## What you should do
Set down every line of the listing below unchanged and in the same order.

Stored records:
══════════
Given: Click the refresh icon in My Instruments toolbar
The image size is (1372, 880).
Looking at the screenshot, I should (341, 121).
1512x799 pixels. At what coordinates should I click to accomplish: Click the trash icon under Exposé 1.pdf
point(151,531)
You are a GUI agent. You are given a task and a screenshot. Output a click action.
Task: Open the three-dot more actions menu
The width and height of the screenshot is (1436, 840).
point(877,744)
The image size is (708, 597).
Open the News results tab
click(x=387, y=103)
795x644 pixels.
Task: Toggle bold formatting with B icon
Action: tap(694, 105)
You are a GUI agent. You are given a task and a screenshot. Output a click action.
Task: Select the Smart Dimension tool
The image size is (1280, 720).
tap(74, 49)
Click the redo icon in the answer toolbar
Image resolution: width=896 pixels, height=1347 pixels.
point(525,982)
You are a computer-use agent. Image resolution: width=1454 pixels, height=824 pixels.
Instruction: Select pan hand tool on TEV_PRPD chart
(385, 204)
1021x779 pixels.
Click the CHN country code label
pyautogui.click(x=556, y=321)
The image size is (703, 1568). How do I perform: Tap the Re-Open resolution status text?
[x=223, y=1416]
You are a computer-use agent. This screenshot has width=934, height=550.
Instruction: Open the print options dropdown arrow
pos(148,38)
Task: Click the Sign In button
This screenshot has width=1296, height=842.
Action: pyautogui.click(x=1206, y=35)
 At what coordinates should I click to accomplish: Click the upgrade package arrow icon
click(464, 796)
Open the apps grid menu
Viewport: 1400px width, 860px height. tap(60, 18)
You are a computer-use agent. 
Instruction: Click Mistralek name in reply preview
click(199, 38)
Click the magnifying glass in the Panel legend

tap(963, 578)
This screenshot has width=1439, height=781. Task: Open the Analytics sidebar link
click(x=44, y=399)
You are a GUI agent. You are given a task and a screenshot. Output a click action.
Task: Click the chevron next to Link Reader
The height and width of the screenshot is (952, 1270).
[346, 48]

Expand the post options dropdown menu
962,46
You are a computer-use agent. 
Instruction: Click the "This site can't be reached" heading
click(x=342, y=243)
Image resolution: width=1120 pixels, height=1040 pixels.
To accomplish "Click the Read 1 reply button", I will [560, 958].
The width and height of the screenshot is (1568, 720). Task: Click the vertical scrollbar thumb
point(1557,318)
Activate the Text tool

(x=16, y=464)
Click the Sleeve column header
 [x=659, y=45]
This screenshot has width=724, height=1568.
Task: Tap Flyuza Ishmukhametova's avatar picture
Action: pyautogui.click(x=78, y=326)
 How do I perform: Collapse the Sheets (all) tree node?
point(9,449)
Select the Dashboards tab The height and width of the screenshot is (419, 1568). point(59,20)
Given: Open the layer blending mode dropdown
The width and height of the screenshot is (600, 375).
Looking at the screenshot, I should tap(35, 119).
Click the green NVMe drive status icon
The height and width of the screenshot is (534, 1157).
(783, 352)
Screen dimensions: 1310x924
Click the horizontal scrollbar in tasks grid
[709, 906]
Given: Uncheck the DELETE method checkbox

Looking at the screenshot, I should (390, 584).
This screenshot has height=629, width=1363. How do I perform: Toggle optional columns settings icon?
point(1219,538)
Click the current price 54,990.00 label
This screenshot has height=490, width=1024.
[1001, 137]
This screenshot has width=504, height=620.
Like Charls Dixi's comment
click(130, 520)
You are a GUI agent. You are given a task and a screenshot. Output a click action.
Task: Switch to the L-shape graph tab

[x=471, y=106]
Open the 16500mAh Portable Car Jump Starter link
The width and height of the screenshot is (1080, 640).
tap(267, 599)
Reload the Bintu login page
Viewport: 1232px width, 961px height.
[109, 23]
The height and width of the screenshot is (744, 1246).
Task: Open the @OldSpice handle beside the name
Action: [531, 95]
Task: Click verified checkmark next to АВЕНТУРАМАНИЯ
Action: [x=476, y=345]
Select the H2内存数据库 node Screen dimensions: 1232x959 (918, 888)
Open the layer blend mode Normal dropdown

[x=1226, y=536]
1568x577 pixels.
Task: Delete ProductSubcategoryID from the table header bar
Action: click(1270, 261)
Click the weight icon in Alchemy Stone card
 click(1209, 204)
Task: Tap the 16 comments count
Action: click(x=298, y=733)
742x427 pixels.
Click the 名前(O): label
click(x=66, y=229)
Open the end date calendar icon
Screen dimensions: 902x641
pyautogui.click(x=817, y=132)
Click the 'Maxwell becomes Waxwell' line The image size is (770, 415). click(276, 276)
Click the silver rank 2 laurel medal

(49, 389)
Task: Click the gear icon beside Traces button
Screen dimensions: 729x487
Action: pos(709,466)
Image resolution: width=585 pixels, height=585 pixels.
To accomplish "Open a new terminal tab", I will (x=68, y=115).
══════════
## Output of the exercise
Given: Click the refresh icon in My Instruments toolbar
The image size is (1372, 880).
Looking at the screenshot, I should (341, 121).
1512x799 pixels. At what coordinates should I click to accomplish: Click the trash icon under Exposé 1.pdf
point(151,531)
You are a GUI agent. You are given a task and a screenshot. Output a click action.
Task: Open the three-dot more actions menu
The width and height of the screenshot is (1436, 840).
point(877,744)
The image size is (708, 597).
Open the News results tab
click(x=387, y=103)
795x644 pixels.
Task: Toggle bold formatting with B icon
Action: tap(694, 105)
You are a GUI agent. You are given a task and a screenshot. Output a click action.
Task: Select the Smart Dimension tool
The image size is (1280, 720).
tap(74, 49)
Click the redo icon in the answer toolbar
Image resolution: width=896 pixels, height=1347 pixels.
point(525,982)
You are a computer-use agent. Image resolution: width=1454 pixels, height=824 pixels.
Instruction: Select pan hand tool on TEV_PRPD chart
(385, 204)
1021x779 pixels.
Click the CHN country code label
pyautogui.click(x=556, y=321)
The image size is (703, 1568). How do I perform: Tap the Re-Open resolution status text?
[x=223, y=1416]
You are a computer-use agent. This screenshot has width=934, height=550.
Instruction: Open the print options dropdown arrow
pos(148,38)
Task: Click the Sign In button
This screenshot has width=1296, height=842.
Action: pyautogui.click(x=1206, y=35)
 At what coordinates should I click to accomplish: Click the upgrade package arrow icon
click(464, 796)
Open the apps grid menu
Viewport: 1400px width, 860px height. tap(60, 18)
You are a computer-use agent. 
Instruction: Click Mistralek name in reply preview
click(199, 38)
Click the magnifying glass in the Panel legend

tap(963, 578)
This screenshot has width=1439, height=781. Task: Open the Analytics sidebar link
click(x=44, y=399)
You are a GUI agent. You are given a task and a screenshot. Output a click action.
Task: Click the chevron next to Link Reader
The height and width of the screenshot is (952, 1270).
[346, 48]

Expand the post options dropdown menu
962,46
You are a computer-use agent. 
Instruction: Click the "This site can't be reached" heading
click(x=342, y=243)
Image resolution: width=1120 pixels, height=1040 pixels.
To accomplish "Click the Read 1 reply button", I will [560, 958].
The width and height of the screenshot is (1568, 720). Task: Click the vertical scrollbar thumb
point(1557,318)
Activate the Text tool

(x=16, y=464)
Click the Sleeve column header
 [x=659, y=45]
This screenshot has width=724, height=1568.
Task: Tap Flyuza Ishmukhametova's avatar picture
Action: pyautogui.click(x=78, y=326)
 How do I perform: Collapse the Sheets (all) tree node?
point(9,449)
Select the Dashboards tab The height and width of the screenshot is (419, 1568). point(59,20)
Given: Open the layer blending mode dropdown
The width and height of the screenshot is (600, 375).
Looking at the screenshot, I should tap(35, 119).
Click the green NVMe drive status icon
The height and width of the screenshot is (534, 1157).
(783, 352)
Screen dimensions: 1310x924
Click the horizontal scrollbar in tasks grid
[709, 906]
Given: Uncheck the DELETE method checkbox

Looking at the screenshot, I should (390, 584).
This screenshot has height=629, width=1363. How do I perform: Toggle optional columns settings icon?
point(1219,538)
Click the current price 54,990.00 label
This screenshot has height=490, width=1024.
[1001, 137]
This screenshot has width=504, height=620.
Like Charls Dixi's comment
click(130, 520)
You are a GUI agent. You are given a task and a screenshot. Output a click action.
Task: Switch to the L-shape graph tab

[x=471, y=106]
Open the 16500mAh Portable Car Jump Starter link
The width and height of the screenshot is (1080, 640).
tap(267, 599)
Reload the Bintu login page
Viewport: 1232px width, 961px height.
[109, 23]
The height and width of the screenshot is (744, 1246).
Task: Open the @OldSpice handle beside the name
Action: [531, 95]
Task: Click verified checkmark next to АВЕНТУРАМАНИЯ
Action: [x=476, y=345]
Select the H2内存数据库 node Screen dimensions: 1232x959 (918, 888)
Open the layer blend mode Normal dropdown

[x=1226, y=536]
1568x577 pixels.
Task: Delete ProductSubcategoryID from the table header bar
Action: click(1270, 261)
Click the weight icon in Alchemy Stone card
 click(1209, 204)
Task: Tap the 16 comments count
Action: click(x=298, y=733)
742x427 pixels.
Click the 名前(O): label
click(x=66, y=229)
Open the end date calendar icon
Screen dimensions: 902x641
pyautogui.click(x=817, y=132)
Click the 'Maxwell becomes Waxwell' line The image size is (770, 415). click(276, 276)
Click the silver rank 2 laurel medal

(49, 389)
Task: Click the gear icon beside Traces button
Screen dimensions: 729x487
Action: pos(709,466)
Image resolution: width=585 pixels, height=585 pixels.
To accomplish "Open a new terminal tab", I will (x=68, y=115).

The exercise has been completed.